Hey,
I am creating an image refinement agent via ADK that takes an image as input and then refines it based on the users text input.
However, when I send a prompt with an attached image via “adk web”, I only get the text prompt to use. Does anyone know how to get the image as well ?
What Ive tried:
-
Checked tool_context.user_content but only see users text
-
Enabled save_input_blobs_as_artifacts to true but when I printed tool_context.list_artifacts(), it doesnt show anything.
Hi @Siddhesh,
thanks for asking!
This is a problem for any media agent relying on Cloud Storage. Below you can see what I did.
I have created a custom tool that not only downloads the file but also explicitly registers it as an ADK Artifact. This ensures the image is properly surfaced and visualized in the Agent Development Kit (ADK) Web UI for inspection.

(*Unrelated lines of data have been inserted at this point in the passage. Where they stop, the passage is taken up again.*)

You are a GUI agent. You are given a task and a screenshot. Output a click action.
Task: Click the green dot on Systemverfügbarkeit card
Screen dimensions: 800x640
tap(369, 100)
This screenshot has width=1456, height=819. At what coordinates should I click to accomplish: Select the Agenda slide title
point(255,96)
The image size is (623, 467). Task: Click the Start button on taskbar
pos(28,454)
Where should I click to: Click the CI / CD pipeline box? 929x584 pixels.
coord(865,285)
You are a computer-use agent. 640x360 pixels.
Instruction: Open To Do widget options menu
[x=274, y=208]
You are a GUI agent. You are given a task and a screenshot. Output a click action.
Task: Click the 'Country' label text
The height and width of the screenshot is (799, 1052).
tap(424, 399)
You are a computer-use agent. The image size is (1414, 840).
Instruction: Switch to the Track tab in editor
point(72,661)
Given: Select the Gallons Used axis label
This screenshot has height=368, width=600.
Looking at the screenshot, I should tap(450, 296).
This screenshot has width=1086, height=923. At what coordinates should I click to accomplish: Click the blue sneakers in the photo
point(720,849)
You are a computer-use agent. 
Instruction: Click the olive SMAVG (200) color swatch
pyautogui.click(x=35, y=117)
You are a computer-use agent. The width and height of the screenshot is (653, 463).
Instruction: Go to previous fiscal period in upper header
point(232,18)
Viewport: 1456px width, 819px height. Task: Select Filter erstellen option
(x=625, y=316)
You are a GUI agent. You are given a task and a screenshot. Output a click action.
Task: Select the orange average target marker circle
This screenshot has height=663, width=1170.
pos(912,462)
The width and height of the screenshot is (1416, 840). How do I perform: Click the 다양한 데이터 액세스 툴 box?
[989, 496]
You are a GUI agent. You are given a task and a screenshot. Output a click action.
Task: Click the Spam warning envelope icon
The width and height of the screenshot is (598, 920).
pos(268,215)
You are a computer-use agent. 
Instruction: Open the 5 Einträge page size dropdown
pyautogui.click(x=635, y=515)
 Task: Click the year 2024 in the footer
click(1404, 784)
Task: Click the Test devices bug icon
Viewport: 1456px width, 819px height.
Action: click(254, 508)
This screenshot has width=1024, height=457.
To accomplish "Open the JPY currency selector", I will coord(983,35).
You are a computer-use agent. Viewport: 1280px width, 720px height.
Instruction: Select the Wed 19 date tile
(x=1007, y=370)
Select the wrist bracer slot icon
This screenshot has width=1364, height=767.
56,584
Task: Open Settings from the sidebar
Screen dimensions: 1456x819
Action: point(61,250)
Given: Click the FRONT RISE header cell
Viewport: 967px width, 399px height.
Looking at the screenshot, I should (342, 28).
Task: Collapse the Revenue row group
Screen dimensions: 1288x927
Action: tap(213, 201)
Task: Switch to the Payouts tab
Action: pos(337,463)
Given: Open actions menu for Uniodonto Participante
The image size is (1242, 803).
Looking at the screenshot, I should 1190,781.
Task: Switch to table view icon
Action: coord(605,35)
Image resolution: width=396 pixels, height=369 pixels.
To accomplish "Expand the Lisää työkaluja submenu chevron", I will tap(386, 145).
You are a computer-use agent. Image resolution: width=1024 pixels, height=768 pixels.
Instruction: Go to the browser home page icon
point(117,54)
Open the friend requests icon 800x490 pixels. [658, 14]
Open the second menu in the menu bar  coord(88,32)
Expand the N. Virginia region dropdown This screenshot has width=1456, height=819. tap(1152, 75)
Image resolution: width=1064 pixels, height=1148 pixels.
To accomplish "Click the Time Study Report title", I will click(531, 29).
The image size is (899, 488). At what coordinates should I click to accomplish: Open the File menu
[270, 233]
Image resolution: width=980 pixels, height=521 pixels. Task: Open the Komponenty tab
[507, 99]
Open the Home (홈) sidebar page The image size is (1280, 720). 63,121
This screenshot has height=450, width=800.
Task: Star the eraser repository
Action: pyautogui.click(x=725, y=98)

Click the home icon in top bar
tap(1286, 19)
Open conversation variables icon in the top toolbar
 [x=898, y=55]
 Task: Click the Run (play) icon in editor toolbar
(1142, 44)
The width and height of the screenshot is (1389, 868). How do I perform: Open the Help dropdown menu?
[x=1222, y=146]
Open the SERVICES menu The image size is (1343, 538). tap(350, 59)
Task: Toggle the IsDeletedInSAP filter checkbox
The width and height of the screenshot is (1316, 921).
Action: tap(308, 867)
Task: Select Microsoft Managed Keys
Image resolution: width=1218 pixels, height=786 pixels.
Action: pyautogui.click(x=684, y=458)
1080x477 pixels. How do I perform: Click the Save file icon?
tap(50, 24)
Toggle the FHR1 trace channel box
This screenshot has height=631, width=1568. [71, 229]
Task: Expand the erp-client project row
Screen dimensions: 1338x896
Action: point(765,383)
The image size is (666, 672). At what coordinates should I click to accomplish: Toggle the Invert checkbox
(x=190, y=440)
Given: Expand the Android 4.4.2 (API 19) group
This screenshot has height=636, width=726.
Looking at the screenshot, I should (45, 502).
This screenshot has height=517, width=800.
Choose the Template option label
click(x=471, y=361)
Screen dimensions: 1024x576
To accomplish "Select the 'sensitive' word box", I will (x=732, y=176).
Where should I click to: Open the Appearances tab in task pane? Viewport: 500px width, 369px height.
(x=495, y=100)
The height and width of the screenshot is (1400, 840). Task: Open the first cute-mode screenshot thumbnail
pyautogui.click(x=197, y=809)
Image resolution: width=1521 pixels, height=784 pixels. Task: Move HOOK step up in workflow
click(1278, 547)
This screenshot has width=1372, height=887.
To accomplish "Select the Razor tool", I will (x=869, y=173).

from google.adk.tools import ToolContext
# Visualization tools
async def visualize_image(gcs_uri: str, tool_context: ToolContext) -> dict:
"""Download an image from GCS and save it as an ADK artifact for visualization.
Args:
gcs_uri: The GCS URI of the image (e.g., gs://bucket-name/path/to/image.png)
tool_context: The ADK tool context
Returns:
Dictionary with status and artifact key
"""
try:
# Parse GCS URI
if not gcs_uri.startswith("gs://"):
return {"status": "error", "message": "URI must start with gs://"}
# Extract bucket and blob path
path_parts = gcs_uri[5:].split("/", 1)
if len(path_parts) != 2:
return {"status": "error", "message": "Invalid GCS URI format"}
bucket_name, blob_path = path_parts
# Download from GCS
storage_client = storage.Client()
bucket = storage_client.bucket(bucket_name)
blob = bucket.blob(blob_path)
image_bytes = blob.download_as_bytes()
# Get filename for artifact
filename = Path(blob_path).name
# Save to orchestrator folder
artifact_dir = ORCHESTRATOR_DIR / "artifacts"
artifact_dir.mkdir(exist_ok=True)
local_path = artifact_dir / filename
with open(local_path, "wb") as f:
f.write(image_bytes)
# Save as ADK artifact
await tool_context.save_artifact(
filename=filename,
artifact=types.Part.from_bytes(
data=image_bytes,
mime_type="image/png"
),
)
return {
"status": "success",
"artifact_key": filename,
"local_path": str(local_path),
"message": f"✅ Image saved as artifact: {filename}\n💾 Local copy: {local_path}"
}
except Exception as e:
return {"status": "error", "message": f"Failed to visualize image: {str(e)}"}
This pattern is reusable for managing any non-textual data (videos for example) within your agent’s reasoning flow.
Hope it helps.
Happy building!